Время обточило нас на разных станках, и наши миры стали разными.
Если даже предположить сумасшедшее, невозможное, что мы встретимся — это не будет иметь никакого значения. Мы будем искать и желать друг в друге то прежнее, что знали и чувствовали когда-то. Стараться увидеть и обрести то родное, чем мы были.
Это странное ощущение. Как будто не было всех этих огромных прошедших лет, прожитых вдали и по-разному, как будто годы и годы прошли в некоем параллельном, другом, нереальном измерении, не имеющем отношения к тому, что жило внутри нас и между нами, и вот сейчас мы встретились — и продолжаем жить вместе с того самого момента, когда расстались. Словно расстались совсем недавно, вчера, неделю назад.
И когда мы расстанемся вновь, то в памяти друг друга снова будем теми, что когда-то, молодыми, здоровыми, красивыми и веселыми, в полете и силе жизни, даже когда она боль, потому что еще огромность впереди, — а эта встреча, она останется так, сбоку, маленьким боковым ответвлением, ничего не меняющим.
У меня было когда-то так много слов для тебя, так много, что я не мог остановиться говорить их. Это не от болтливости, и не от того, что мне было легко и неважно, бездумно, говорить их — а от того, что мы были вместе так мало, так мало, считаные дни, милая, а я думал о тебе так много, всю жизнь, и разговаривал с тобой — без тебя — всю жизнь, и при встречах мне не хватало времени сказать тебе все, что так хотелось, так надо было.
Не было дня, когда я не разговаривал бы с тобой. Вся моя жизнь состоит из двух половин: первую я тебя ждал, вторую я тебя помнил.

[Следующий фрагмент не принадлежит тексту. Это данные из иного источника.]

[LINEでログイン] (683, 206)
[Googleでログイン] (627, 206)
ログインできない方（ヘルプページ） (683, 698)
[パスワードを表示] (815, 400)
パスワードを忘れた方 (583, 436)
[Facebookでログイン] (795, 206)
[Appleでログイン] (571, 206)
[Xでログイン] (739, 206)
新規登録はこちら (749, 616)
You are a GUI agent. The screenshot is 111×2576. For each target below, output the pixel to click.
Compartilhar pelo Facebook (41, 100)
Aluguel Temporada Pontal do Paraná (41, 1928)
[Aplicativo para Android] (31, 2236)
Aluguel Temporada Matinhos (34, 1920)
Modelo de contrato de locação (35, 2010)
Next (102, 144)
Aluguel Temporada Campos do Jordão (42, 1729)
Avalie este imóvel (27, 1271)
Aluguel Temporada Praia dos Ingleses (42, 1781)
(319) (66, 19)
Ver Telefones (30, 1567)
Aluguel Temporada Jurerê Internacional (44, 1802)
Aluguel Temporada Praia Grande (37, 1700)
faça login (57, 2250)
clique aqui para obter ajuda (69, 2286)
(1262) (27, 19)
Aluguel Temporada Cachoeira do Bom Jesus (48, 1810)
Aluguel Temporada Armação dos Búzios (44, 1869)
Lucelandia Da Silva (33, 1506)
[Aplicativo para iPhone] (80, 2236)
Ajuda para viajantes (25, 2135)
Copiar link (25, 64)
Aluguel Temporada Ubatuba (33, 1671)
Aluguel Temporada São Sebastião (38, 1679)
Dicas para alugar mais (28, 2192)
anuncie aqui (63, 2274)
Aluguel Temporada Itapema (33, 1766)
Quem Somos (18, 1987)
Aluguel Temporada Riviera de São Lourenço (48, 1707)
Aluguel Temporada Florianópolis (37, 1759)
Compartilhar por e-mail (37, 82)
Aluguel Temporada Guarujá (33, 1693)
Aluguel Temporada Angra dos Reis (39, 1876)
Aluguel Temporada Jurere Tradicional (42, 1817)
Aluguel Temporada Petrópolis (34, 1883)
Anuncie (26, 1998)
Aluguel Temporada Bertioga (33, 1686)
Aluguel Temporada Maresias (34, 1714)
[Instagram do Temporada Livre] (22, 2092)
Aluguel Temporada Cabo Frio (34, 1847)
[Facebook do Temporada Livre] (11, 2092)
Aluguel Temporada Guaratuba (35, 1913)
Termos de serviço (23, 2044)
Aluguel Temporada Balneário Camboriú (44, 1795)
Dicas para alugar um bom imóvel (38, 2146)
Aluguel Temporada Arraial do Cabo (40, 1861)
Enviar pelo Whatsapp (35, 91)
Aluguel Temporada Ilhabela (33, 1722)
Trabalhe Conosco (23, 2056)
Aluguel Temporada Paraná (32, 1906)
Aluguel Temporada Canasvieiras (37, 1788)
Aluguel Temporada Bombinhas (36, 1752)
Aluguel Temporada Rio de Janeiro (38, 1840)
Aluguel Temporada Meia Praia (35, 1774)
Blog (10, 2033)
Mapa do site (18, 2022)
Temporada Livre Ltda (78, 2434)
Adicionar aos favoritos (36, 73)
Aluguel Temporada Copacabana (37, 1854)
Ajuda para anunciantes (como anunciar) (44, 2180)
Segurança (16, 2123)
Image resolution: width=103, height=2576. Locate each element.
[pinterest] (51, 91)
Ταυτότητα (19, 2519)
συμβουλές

Я писал это письмо много лет, очень много. Ночами, глядя в темноту, и в поездах, куря в тамбуре, и в толчее улиц, и просто в свободную минуту. Так странно: и пел гондольер в Венеции, и играл скрипач в Иерусалиме, и светилась Эйфелева башня, и в бессонницу в тундре под храп бригады доносил разбитый транзистор: „Лишь о том, что все пройдет, вспоминать не надо“. Тогда еще я умел плакать.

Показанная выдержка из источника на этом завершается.